Although the article uses the phrase "pathologically cooperative" to describe the open source model, we live that value across our programs, and probably most actively in the assistance program. Interestingly, this means that our bias toward cooperation is strongest in the area of our work that would be most strongly competitive if we were a for-profit!

In the very latest stages, we hope to follow a variant of the "government adoption" path. Government can "acquire" most of our activities by folding them up into one of the existing Department of Energy national labs, which already have deep expertise in scientific research, pre-commercial pilot projects, commercial assistance, and certification programs. (In fact, we considered moving under the umbrella of a national lab early on, but hoped we could create impact faster by staying small and nimble in our early stages.) Government has a weaker track record for maintaining delightful software that companies are happy to build their products on top of, but it's not unprecedented, and efforts like the US Digital Service are paving the way to improvement on this front.

There's one key role of government that's missing from the article but present in our long-term strategy: regulation. If legislatures, DOE, or public utility commissions mandate corporations to participate in our commercial adoption program, then that's a huge step toward mission achievement for us. Like I mentioned above, many companies are perfectly capable of copying our activities once they have an incentive to do so, and regulation can be an effective incentive. So government regulation could be the most impactful outcome of our work, while also putting us out of business for good. I suspect this is true of many other nonprofits, and I'm surprised it wasn't explicitly included in the SSIR piece.

Putting it into practice

Once you've clarified your nonprofit endgame, there's of course the little matter of making it useful.

Knowing WattTime's exit plan has given us a great answer to that perennial question, "why aren't you a for-profit?" Acting like a scalable Silicon Valley for-profit would be inconsistent with our values, in large part because we think it would lead to a smaller scale in the long run.

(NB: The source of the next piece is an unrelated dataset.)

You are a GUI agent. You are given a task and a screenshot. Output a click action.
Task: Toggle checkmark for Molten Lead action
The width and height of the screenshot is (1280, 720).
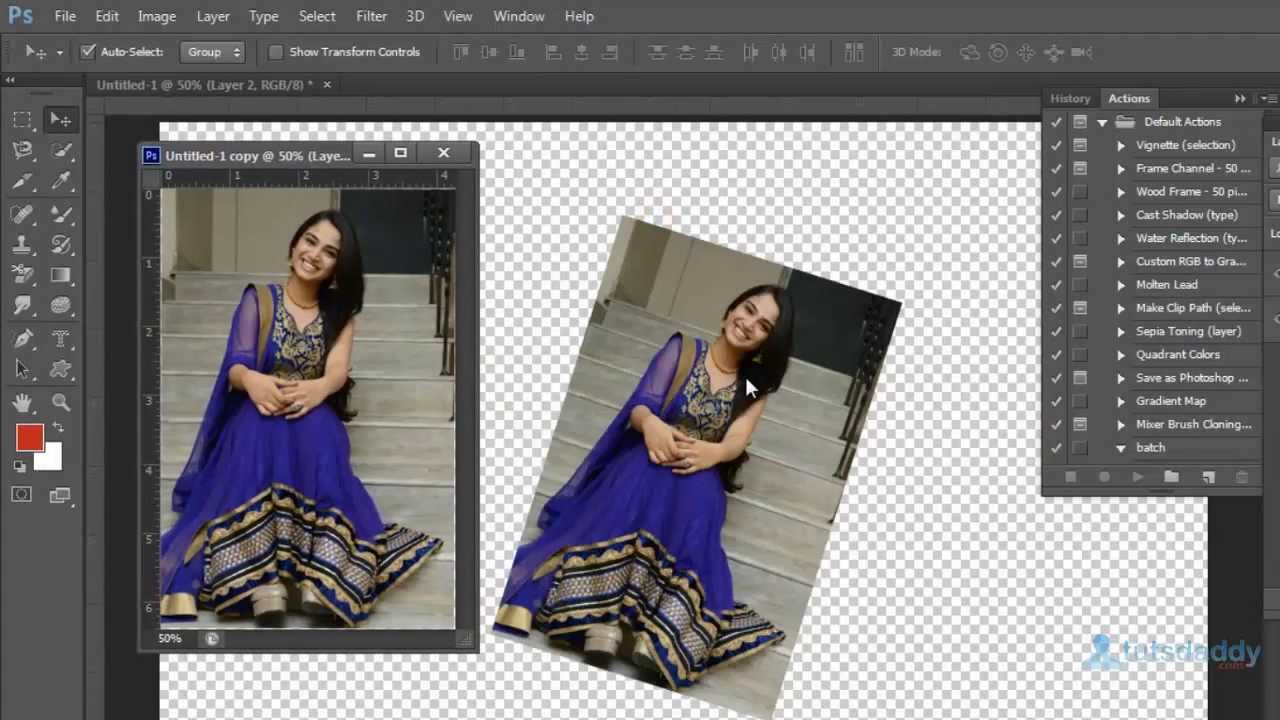point(1056,285)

Another benefit is giving us a framework for thinking about how scalable we should make different arms of our business. For instance, remembering that our ultimate goal is to enable others to replicate our model helps us resist over-investing our limited resources in any one pilot project. But the core R&D—that should stay in known hands (like our own) to build a trusted brand for the eventual certification program.

Of course, it's not always easy to be growing something you care about to the depths of your being, yet planning its demise at the same time. Keeping a mental distance between the organization and its vision helps with this. So too does remembering that your mission is to actually create real change—and if that change means that your org winds down, you and your colleagues can free up your energy to tackle the next big problem.